Friday, November 16, 2007

'The Three Prisoners' – A 1950's CIA IQ Entrance Test

The Three Prisoners Relaxing in the Goal's Music Room - Before They Hear about the Execution Idea!


The goal cell holds three prisoners. In the morning two are to die. The jailer is to decide which one is to live.

In view of the prisoners, our custodian takes five small squares of paper and on three he places a cross and on two a circle. He then tells the prisoners he will randomly select three of the pieces of paper and discard the remaining two. And that he will place one square to each of the prisoners’ foreheads. Each will be able to see what is on the others’ foreheads, but not his own. In fact the jailer secretly contrives to select only the three squares with crosses on them.
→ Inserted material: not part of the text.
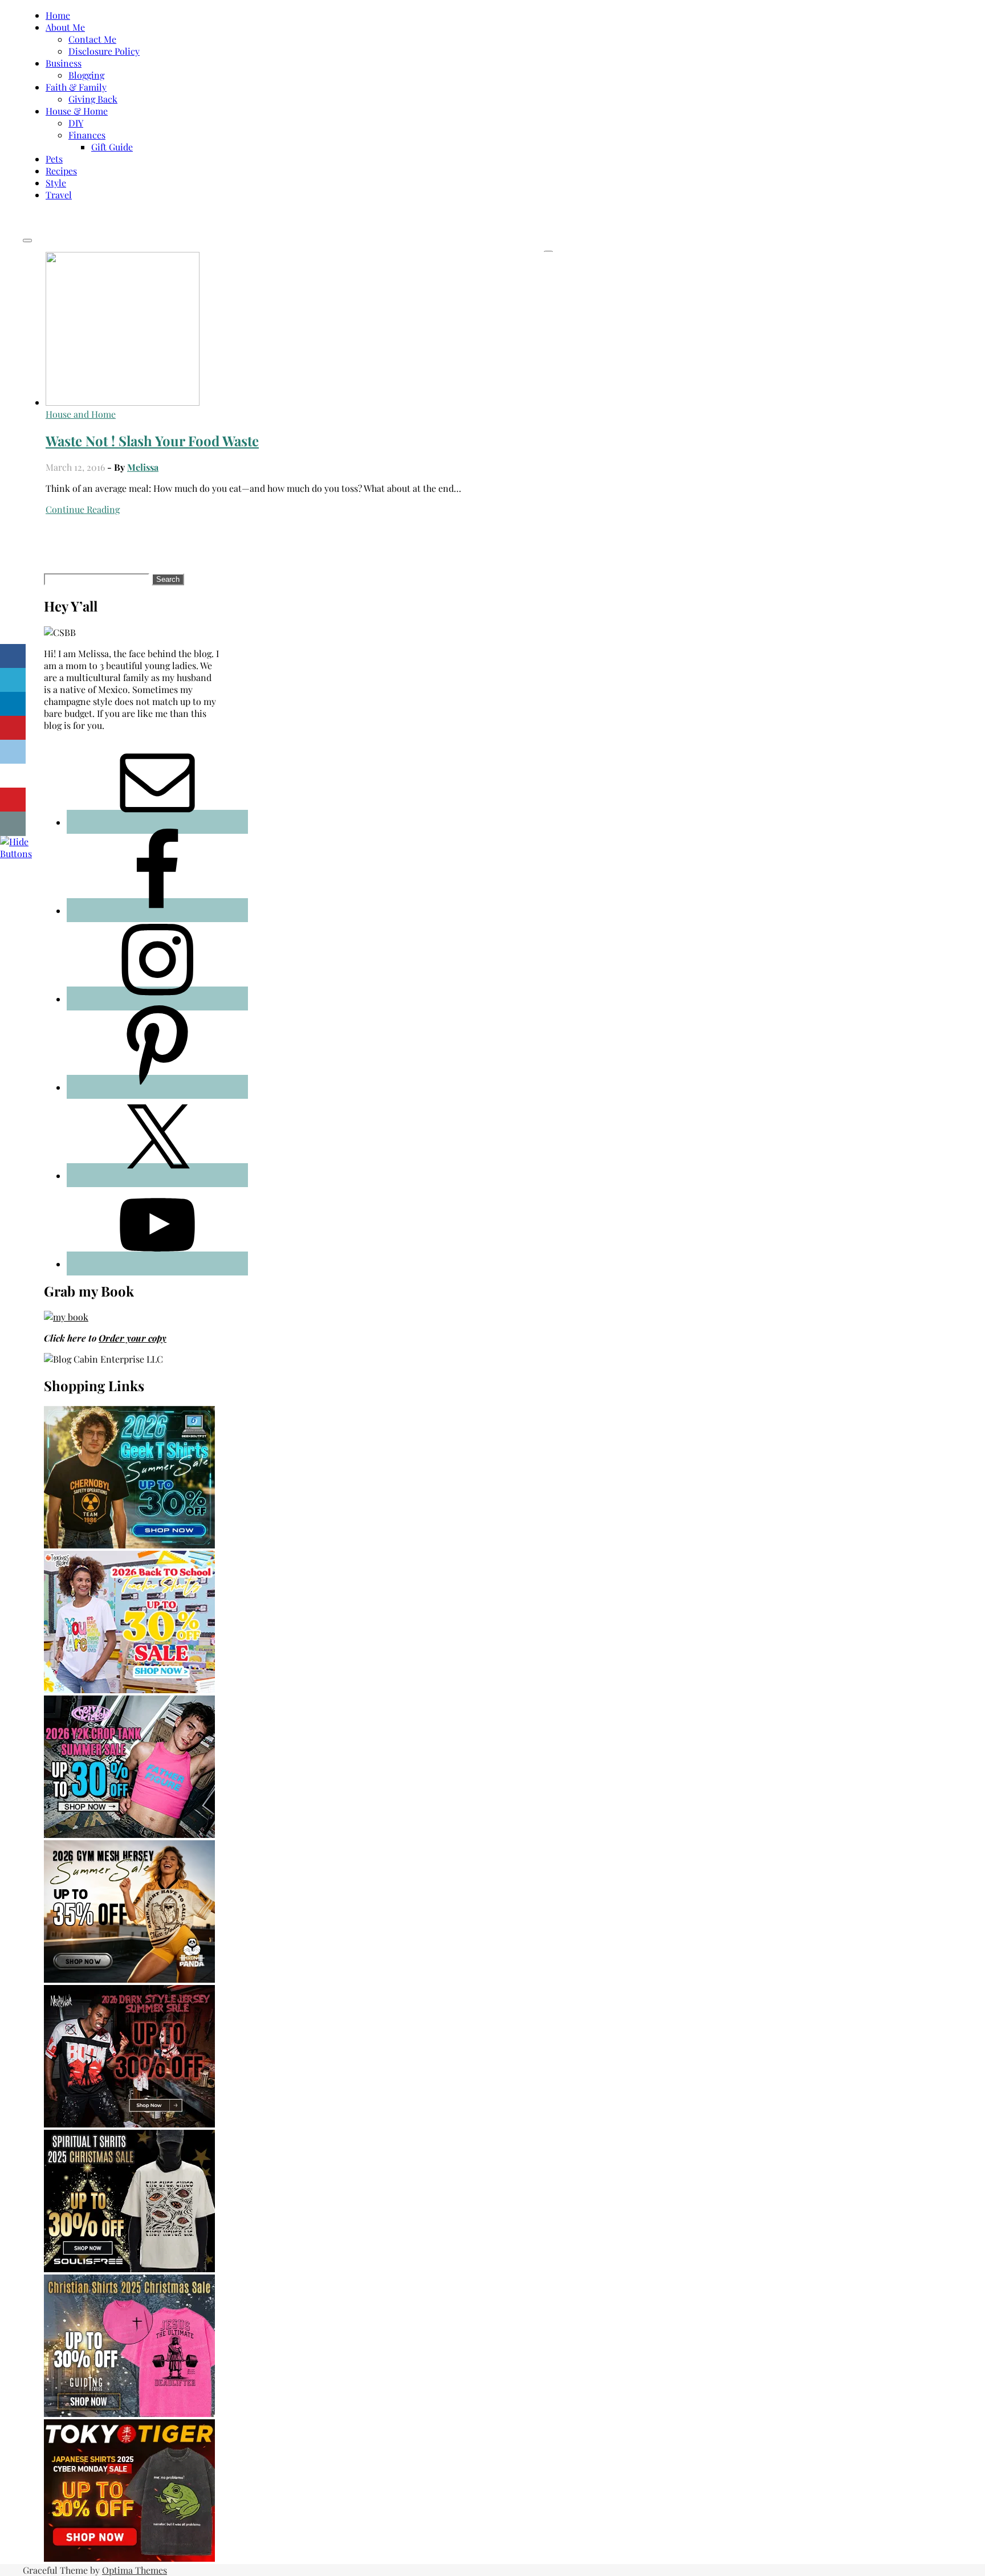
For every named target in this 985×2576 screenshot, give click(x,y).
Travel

So each prisoner now has a square with a cross on his forehead. But while each sees a cross on the forehead of each of the other prisoners, he himself could in fact have a circle or a square attached to his own.
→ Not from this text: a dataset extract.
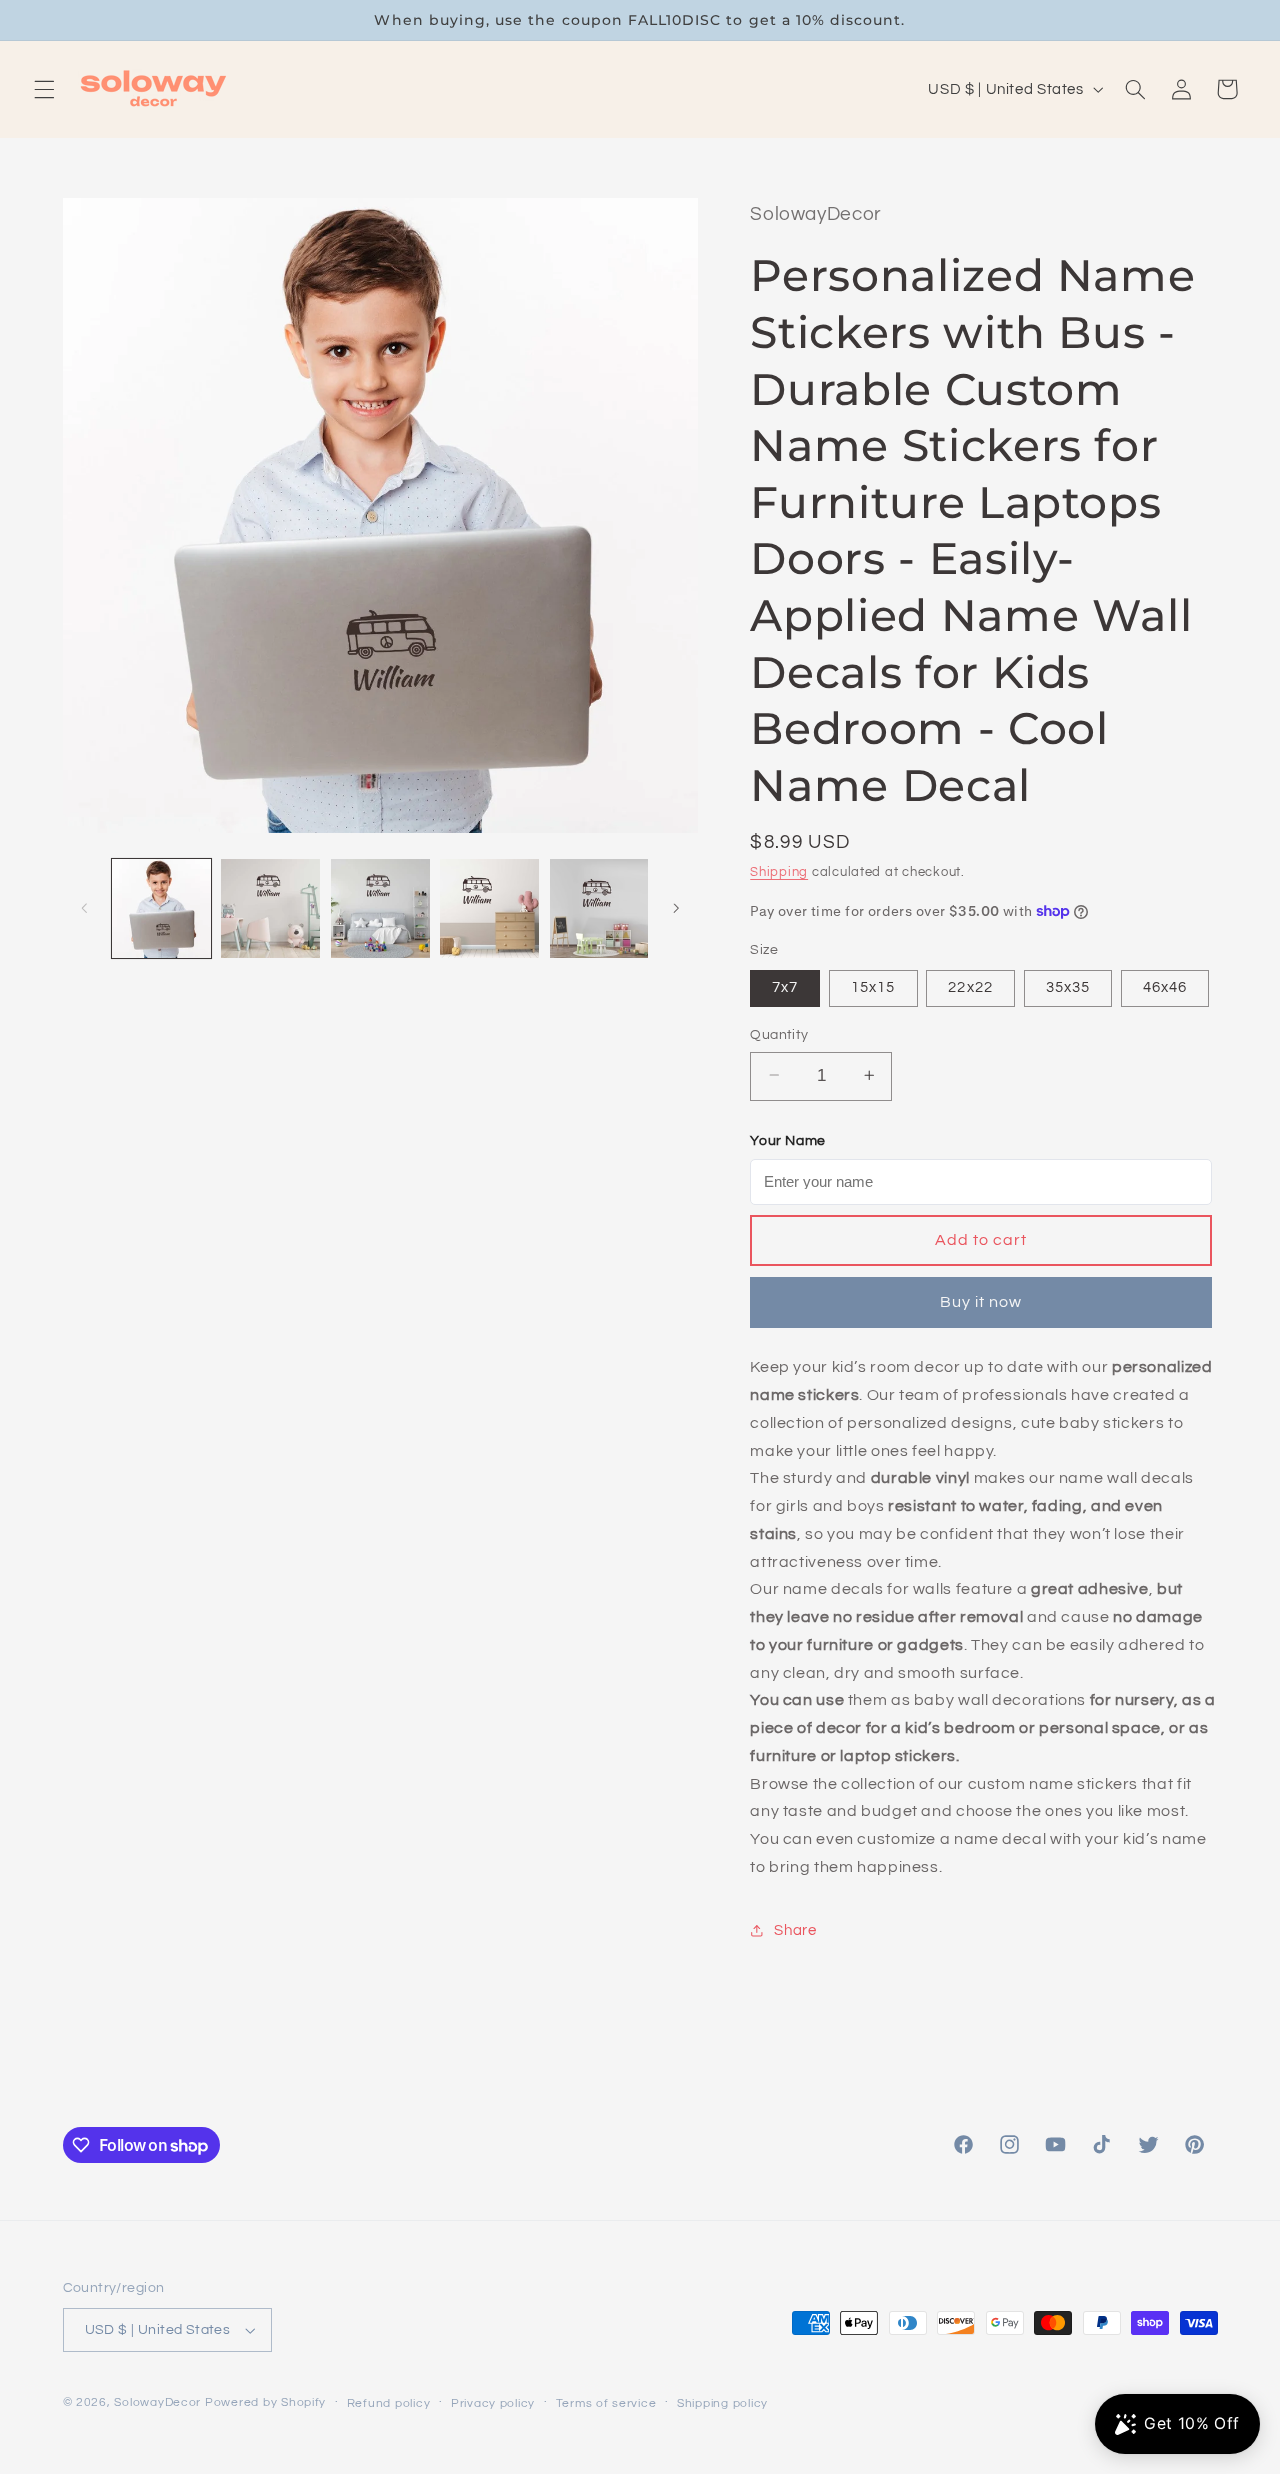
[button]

The jailer tells the prisoners that the one to tell what is on his forehead with the right reasoning will be freed. A guess, even if right, with the wrong logic will result in death.

One prisoner took less than five minutes to determine the answer. And gain his freedom.

What was his argument?


Let’s call the prisoners A, B and C, with A being the one who is freed.

A would say to himself 'If I were in fact B and saw a circle on A’s forehead and a cross on C’s, I (as B) would know I couldn’t have a circle because C would have seen two circles (one on A and one on me, B) and gone to the jailer and said he must have a cross because there are only two circles'. Thus, if B saw a circle on A's forehead he would use this logic to determine that he must have a cross. And so gained his (B's) exit. But because B didn’t use this logic, B must not see a circle on A’s forehead, but a cross. Thus A argued for his cross and gained his escape from prison!